На мой взгляд, сейчас слишком много поэтов «хороших и разных». Все сплошь с «лица необщим выраженьем». Запечатляется на этих лицах прежде всего гримаса своеволия. Своеволие становится нормой поэтической жизни. Что есть в чистейшем виде декаданс. Хочется вернуться к изначальному анонимному источнику поэтической речи, берущей начало в молчании и темноте. Дело поэзии – выражение ценностей внутреннего бытия личности. Никаким умением щебетать на разных птичьих языках не покрыть и не искупить неумения говорить на одном от века данном поэту наречии. Гармония рождается от «внутренней дрожи» художника, как сказал бы Виктор Соснора и как с изысканной простотой говорит Светлана Кекова:
Дрожать; краснеть за собственное тело; смотреть в окно на облака и думать о вестнике растительной любви – горячем ветре...
Или в другом стихотворении: «Я там ещё, я в тех глубинах, где слово – камень и скелет...» Смысл тут всюду один, известная ещё грекам эстетическая максима: внутренняя гармония сильнее внешней. Мы забыли, что поэзия в своём истоке безлика. Поэт передаёт нам опыт гораздо больший, чем тот, что охватывается его биографией.
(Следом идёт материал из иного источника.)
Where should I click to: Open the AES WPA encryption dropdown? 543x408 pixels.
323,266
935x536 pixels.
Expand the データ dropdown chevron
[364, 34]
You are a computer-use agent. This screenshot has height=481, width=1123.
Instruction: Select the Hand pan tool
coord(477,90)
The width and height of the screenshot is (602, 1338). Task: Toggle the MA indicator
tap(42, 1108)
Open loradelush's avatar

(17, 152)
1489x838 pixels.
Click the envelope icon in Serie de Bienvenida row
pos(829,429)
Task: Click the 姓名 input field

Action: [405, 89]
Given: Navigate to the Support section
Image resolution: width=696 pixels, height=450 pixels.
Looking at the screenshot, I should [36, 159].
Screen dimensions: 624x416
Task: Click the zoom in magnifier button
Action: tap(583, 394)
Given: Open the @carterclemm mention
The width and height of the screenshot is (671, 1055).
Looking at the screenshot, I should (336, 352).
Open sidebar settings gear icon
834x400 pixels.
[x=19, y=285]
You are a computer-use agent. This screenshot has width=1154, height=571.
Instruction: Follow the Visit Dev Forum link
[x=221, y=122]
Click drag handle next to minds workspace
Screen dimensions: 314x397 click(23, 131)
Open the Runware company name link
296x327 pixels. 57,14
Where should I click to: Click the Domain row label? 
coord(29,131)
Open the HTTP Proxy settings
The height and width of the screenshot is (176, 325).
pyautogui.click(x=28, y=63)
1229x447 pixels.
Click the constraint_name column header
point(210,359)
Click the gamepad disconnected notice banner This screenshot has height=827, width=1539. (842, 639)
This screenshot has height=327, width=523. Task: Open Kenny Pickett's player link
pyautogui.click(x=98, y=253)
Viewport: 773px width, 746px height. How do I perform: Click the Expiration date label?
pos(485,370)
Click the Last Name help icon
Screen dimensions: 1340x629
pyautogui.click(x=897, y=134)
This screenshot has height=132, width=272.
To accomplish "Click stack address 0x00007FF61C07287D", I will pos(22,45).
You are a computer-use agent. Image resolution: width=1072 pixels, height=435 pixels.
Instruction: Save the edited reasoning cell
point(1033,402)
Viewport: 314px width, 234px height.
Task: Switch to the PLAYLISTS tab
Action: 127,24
Его биография имеет лишь отрицательную ценность. «Нет уже ни пространства, ни времени, // ни страдания, ни языка...» – начинает Светлана Кекова свою книгу. И это есть единственная формула утверждения Пространства, Времени, Страдания и Языка с больших букв, то есть тем, которым посвящены все её стихи. Поэзия в принципе апофатична, занимается определением того, чего не дано нам в обычном нашем ощущении. В русском варианте она по внешнему виду часто просто нигилистична: «Хорошо, что нет Царя, // Хорошо, что нет России, // Хорошо, что Бога нет...» Или же – в том изводе, которым занята Кекова: «Нет любви ни к деревне, ни к городу...» Из чего следует, что как раз этой любви мы и жаждем. Поэт есть вестник преображения – беды в радость, звуков в музыку, дисгармонии в гармонию, хаоса в космос. Попытки пустить поэзию в обратное русло – это и есть то своеволие, с которого я начал речь. Обратное движение скоротечно. Хотя внешне эффектно. Но Светлана Кекова знает, что неопровержимей всего слово звучит в тишине и из неё приходит. Поэтому у неё и срывается: «Был дар молчанья равен дару речи...» Лучше всего она и пишет о том, о чём люди больше всего молчат. То есть о том, о чём не стоит говорить всуе. Как, например, в стихотворении «Настала ночь – и свет дневной исчез...», из которого я только что привёл строчку. Для краткости я сразу же назову неназванных поэтом персонажей – младенца Иисуса и Марию и процитирую, как внятно об этом повествуется. Вот слова, что вкладываются в уста неведомой читателю матери, в уста любой матери:
«...Ты так тревожно спишь, а полночь бродит в зарослях малины, но будет день на кровлях плоских крыш купать луну и птиц лепить из глины.
К тебе, мой сын, вернётся твой отец – он так давно в горах пасёт овец, что растерял послушливое стадо. Он с посохом и нищенской сумой по склонам гор уже идёт домой.
А ты не плачь, дитя моё, не надо...»
О том, что перед нами сюжет из священной истории, мы догадываемся по одной апокрифической подробности – о птицах, которых лепил из глины младенец Иисус и которые потом оживали. Но поскольку подробность апокрифическая, называть прямо имена не следует. И всё же незримое присутствие в этих строках Божественных лиц очевидно. Точно так же – неназванной – отражена в этих стихах русская лирическая рефлексия, тютчевская дрожь о «Царе небесном», «в рабском виде», обходящим родную землю. У Светланы Кековой птички тоже оживают. Они и у всех поэтов оживают, когда им есть что сообщить. Птицы в стихах – это метафора вести. Основной лирический импульс книги «Короткие письма» – это передаваемая поэтом весть об освобождении, о преодолении в слове печальных обстоятельств любой человеческой биографии. Как поэту, ей уже ничего не страшно. Только зная, как замечателен вольный полёт, можно насладиться любезным ей «единством любви и мест», только «случайный спутник» для неё – вечен. Право, Светлане Кековой не помешает уже ничто, даже счастливое замужество.